According to the World Health Organisation (WHO): “Air pollution poses a major threat to health and climate”. The combined effects of ambient (outdoor) and household (indoor) air pollution cause about 7 million premature deaths every year. More than 80% of people living in urban areas that monitor air pollution are exposed to air quality levels that exceed the WHO guideline levels. Considering the above, the “Smart City: Safety and Environment” use case addresses ambient air quality monitoring and forecasting in outdoor environments. Air quality monitoring is achieved through WINGS’ low-cost multi-sensor station that measures: O3, CO, SO2, NO, NO2, PM1, PM2.5, PM10, noise, temperature and humidity. Using an integrated 5G modem, the station connects to the 5G network that is deployed in the Greek site and transmits real-time measurements to the WINGS’ STARLIT cloud platform.
The trial is totally controlled through the 5G EVE’s framework and more specifically, through the modules / mechanisms that are deployed in three layers (portal, interworking layer, Greek site).

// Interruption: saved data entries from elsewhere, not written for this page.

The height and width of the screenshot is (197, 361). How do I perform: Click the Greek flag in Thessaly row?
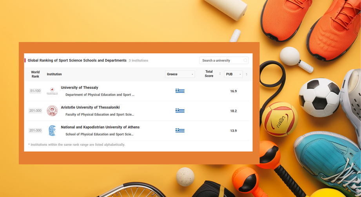tap(180, 91)
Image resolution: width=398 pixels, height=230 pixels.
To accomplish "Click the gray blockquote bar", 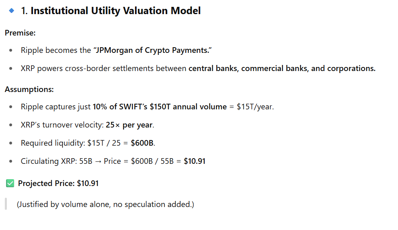I will click(x=6, y=204).
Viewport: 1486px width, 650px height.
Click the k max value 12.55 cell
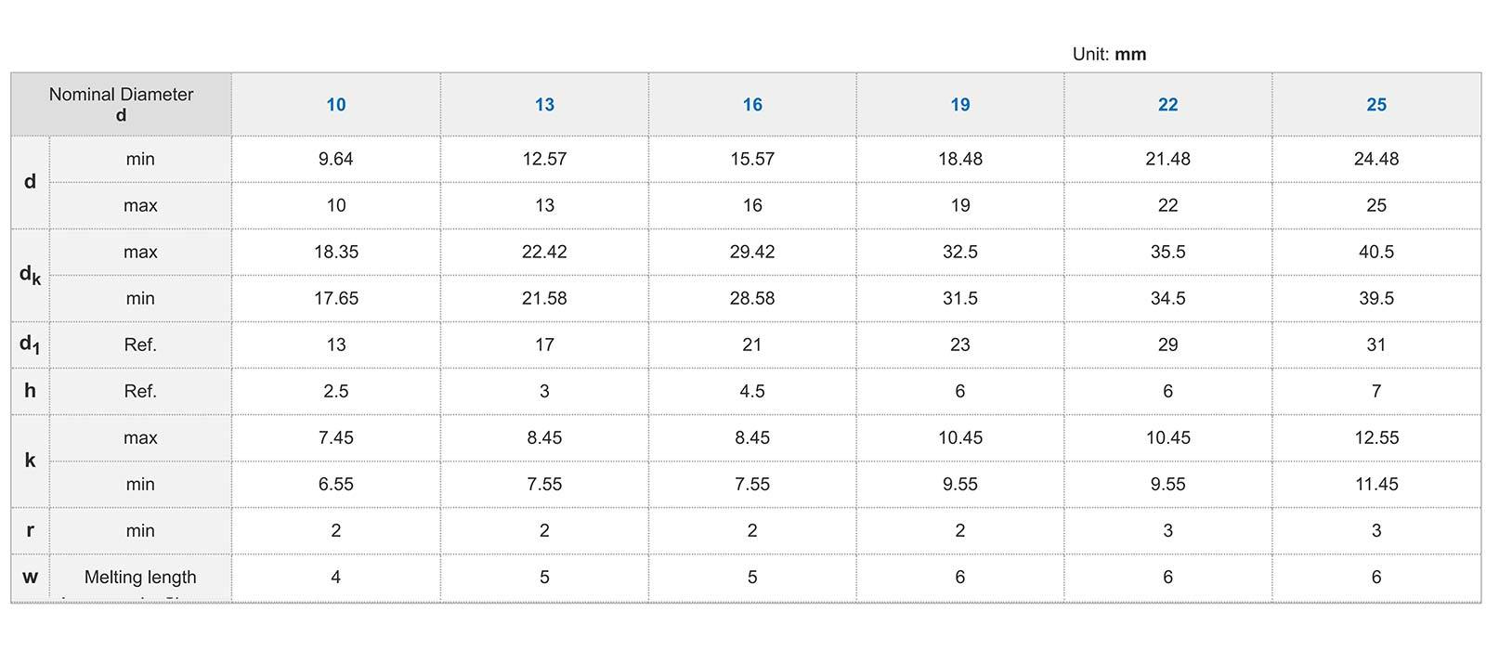[1376, 437]
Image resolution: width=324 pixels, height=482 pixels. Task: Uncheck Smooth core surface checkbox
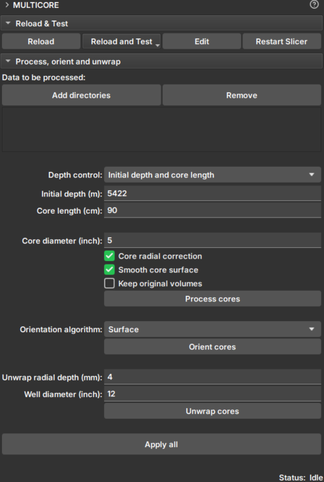click(109, 270)
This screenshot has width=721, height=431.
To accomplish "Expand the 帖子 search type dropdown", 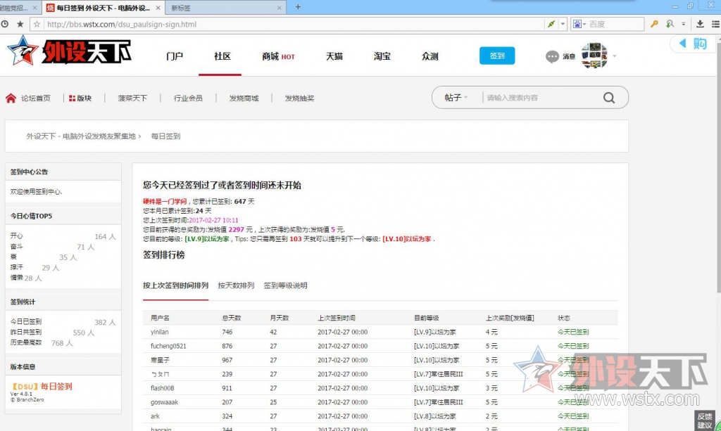I will [456, 98].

The trial took place at OTE Academy premises, Athens, July 2020. The air quality station was installed there as part of the Smart City infrastructure. A 5G Gateway was deployed close to the sensors and was responsible to collect data from them and to communicate with the 5G RAN and therefore, acting as a 5G terminal. The purpose of the 5G Gateway was to provide the required connectivity. The WINGS STARLIT platform, in which the Monitoring Services were deployed, was also available on site and hosted by a cloud server.
The trial was supported by visualization dashboards that are included in the STARLIT platform. A few selected KPIs were closely monitored during the trial. In particular, there were vertical KPIs such as the “Request response time” and the “Number of sensors supported”, as well as network KPIs such as the “RTT latency” and the “Total throughput”. Through the KPI validation tool, latencies in the area of 10ms were actually achieved.
In this trial, measurements from the station were sent to the STARLIT platform, over an mMTC slice, and then the platform processed these measurements, generated forecasts on the status of various parameters and triggered actions related to air quality monitoring and health recommendations. The key point for the success of the trial was the accurate, reliable and extremely fast transmission of the data through the 5G network. This allowed for immediate reactions in cases of air quality degradation. 5G will also further fuel IoT applications, through the mMTC services and the ability to interwork with URLLC and, where relevant, with eMBB. This will bring further applications that will change the way we work and live.